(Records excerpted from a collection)

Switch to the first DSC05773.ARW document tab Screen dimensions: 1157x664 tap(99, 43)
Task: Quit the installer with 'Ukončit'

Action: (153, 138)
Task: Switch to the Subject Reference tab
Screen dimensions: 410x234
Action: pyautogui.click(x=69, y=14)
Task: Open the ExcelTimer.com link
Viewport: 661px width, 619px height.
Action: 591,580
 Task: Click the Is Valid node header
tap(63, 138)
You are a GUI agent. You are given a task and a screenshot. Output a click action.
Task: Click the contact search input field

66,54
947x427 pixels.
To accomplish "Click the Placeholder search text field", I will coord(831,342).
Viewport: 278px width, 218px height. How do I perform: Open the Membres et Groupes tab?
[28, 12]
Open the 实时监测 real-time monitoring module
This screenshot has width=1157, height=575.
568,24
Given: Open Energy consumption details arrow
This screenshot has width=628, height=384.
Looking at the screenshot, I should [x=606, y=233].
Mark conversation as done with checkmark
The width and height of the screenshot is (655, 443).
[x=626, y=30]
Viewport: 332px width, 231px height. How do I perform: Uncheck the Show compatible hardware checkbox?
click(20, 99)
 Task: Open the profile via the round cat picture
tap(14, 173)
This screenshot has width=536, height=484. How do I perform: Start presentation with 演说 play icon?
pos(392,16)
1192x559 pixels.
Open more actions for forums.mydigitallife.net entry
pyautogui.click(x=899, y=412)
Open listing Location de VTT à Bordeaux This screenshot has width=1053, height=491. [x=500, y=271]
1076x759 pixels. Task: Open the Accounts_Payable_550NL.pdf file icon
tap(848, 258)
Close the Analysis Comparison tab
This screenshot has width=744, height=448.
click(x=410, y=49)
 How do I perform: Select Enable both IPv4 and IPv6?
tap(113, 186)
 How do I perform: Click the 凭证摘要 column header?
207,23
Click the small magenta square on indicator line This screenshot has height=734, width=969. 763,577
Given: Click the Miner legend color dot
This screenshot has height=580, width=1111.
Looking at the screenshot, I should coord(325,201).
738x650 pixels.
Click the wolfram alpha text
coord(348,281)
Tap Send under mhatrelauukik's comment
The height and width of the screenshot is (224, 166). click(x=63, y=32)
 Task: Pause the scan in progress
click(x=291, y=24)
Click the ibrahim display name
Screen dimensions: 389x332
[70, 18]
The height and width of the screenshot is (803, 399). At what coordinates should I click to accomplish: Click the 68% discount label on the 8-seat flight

#### ASSIGNMENT
Check every line of the entries above, and copy those that carry the string "Switch".

#### RESPONSE BOX
Switch to the first DSC05773.ARW document tab Screen dimensions: 1157x664 tap(99, 43)
Task: Switch to the Subject Reference tab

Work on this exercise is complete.